鐵観音は烏龍茶に属し、半発酵茶の一種で、緑茶と紅茶の中間に位置します。発酵度は約30%–50%で、独特の花の香りと焙煎の風味を保っています。
烏龍茶の中の経典品種
鐵観音は中国福建省安溪県が原産地で、烏龍茶の中で最も代表的な品種の一つです。1982年、鐵観音は全国名茶に選ばれ、1986年にはフランス・パリの国際美食博覧会で世界十大名茶の一つに評価され、「金桂賞」の栄誉を獲得しました。
安溪の茶葉分類システムでは、烏龍茶は主に鐵観音、色種、黄金桂などに分類され、その中で鐵観音は独特の「音韻」という風味により、最も高く評価される茶品となっています。高品質な鐵観音は、外形が肥大で引き締まり、色艶は烏黒で油潤、砂緑を帯び、淹れた後の湯色は金黄色で明るく、味わいは醇厚で甘く爽やかです。
鐵観音の歴史的地位
1949年以降、安溪県の茶業は大きく発展しました。政府主導の改革により、茶園の改良技術が導入され、1990年には茶園面積が1949年の6倍、生産量は15.6倍に増加し、福建省で首位を占めるまでになりました。茶葉収入は県の農業総生産額の3分の1、税収は財政収入の半分近くを占めるほど、地域経済の重要な柱となっています。

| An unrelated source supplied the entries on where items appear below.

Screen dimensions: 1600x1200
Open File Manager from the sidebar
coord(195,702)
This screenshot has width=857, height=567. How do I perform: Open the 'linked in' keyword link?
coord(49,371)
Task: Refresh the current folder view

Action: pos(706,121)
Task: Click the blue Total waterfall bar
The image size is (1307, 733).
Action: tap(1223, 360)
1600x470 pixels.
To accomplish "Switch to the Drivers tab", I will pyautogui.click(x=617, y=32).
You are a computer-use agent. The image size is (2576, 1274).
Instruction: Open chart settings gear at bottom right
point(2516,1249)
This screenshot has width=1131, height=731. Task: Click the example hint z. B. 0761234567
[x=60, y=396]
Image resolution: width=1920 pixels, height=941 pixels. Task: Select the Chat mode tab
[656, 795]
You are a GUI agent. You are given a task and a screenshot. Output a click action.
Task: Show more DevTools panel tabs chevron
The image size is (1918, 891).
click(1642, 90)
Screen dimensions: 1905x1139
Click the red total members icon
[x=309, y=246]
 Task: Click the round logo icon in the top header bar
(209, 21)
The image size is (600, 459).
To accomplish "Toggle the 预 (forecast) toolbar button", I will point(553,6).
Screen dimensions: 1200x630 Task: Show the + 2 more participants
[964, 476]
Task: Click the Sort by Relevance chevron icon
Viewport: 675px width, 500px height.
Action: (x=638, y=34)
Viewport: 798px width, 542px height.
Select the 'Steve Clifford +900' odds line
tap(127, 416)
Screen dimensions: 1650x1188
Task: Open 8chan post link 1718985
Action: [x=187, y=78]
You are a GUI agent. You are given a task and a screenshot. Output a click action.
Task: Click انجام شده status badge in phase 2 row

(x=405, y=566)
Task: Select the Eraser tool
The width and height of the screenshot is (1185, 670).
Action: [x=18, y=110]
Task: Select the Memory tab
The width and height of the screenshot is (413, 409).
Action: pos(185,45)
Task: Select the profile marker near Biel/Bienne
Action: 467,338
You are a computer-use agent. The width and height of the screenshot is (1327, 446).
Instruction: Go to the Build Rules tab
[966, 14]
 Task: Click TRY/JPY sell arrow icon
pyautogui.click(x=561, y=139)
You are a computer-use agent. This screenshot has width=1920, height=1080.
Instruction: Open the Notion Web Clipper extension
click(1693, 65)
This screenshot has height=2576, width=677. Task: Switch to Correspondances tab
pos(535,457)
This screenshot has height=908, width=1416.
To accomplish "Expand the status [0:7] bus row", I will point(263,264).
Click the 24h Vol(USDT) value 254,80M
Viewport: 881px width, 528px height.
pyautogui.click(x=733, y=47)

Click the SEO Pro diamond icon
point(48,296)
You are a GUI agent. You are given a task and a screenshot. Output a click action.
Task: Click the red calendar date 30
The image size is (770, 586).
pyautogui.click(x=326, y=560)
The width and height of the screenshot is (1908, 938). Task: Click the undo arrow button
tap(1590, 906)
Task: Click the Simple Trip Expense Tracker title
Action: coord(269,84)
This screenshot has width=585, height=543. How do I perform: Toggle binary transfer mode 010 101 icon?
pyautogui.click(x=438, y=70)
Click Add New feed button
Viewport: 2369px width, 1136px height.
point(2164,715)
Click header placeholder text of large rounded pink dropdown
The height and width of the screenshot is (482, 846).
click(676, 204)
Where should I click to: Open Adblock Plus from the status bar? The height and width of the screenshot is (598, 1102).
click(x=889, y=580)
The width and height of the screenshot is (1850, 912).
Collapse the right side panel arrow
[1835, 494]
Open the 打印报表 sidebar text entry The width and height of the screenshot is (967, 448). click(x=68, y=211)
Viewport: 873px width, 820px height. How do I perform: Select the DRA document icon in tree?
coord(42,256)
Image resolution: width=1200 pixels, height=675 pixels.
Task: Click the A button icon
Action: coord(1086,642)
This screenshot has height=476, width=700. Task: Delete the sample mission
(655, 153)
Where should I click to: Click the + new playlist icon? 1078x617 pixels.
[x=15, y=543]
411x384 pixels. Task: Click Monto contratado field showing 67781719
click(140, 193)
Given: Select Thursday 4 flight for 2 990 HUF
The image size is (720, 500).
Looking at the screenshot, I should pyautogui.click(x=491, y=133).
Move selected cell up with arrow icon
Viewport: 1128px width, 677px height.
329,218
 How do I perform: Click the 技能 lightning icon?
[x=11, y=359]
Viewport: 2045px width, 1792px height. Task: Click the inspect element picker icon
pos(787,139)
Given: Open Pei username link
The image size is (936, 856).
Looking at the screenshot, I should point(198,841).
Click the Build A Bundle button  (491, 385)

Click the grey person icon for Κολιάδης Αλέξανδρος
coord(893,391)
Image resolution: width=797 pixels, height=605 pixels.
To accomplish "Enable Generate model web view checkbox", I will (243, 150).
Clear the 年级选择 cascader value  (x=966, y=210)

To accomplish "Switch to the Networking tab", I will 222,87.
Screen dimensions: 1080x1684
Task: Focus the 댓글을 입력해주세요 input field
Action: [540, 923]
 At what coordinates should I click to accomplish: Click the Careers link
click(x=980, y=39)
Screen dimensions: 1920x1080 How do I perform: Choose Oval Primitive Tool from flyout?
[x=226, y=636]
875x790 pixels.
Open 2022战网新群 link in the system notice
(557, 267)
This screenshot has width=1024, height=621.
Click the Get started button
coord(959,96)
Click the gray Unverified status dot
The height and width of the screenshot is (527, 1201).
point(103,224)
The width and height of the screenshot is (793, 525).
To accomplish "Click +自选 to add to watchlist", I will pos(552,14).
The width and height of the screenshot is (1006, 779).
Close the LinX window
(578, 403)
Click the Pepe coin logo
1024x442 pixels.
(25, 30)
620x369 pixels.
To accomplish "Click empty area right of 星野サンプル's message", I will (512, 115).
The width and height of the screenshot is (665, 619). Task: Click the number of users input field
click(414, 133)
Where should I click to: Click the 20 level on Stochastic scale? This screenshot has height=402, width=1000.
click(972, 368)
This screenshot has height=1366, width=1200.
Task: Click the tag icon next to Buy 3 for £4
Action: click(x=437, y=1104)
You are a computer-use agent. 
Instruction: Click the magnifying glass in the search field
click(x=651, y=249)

安溪では外販用の鐵観音に厳格な等級制度を設けており、特級から四級まで5段階に分けられています。最高級品は「K100」という代号で知られ、かつて香港や台湾の茶愛好家にとって憧れの逸品でした。入手困難で、時には低級茶を併せて購入しなければ手に入らないほどの人気を誇っていました。
両岸それぞれの風貌
鐵観音が台湾に伝わった後、木柵地区で根付き、安溪とは異なる製茶スタイルを発展させました。安溪鐵観音は伝統的な製茶法を保ち、「官韻」を残しています。一方、台湾木柵鐵観音は別の姿を見せ、台湾茶の中でも特色ある品種となっています。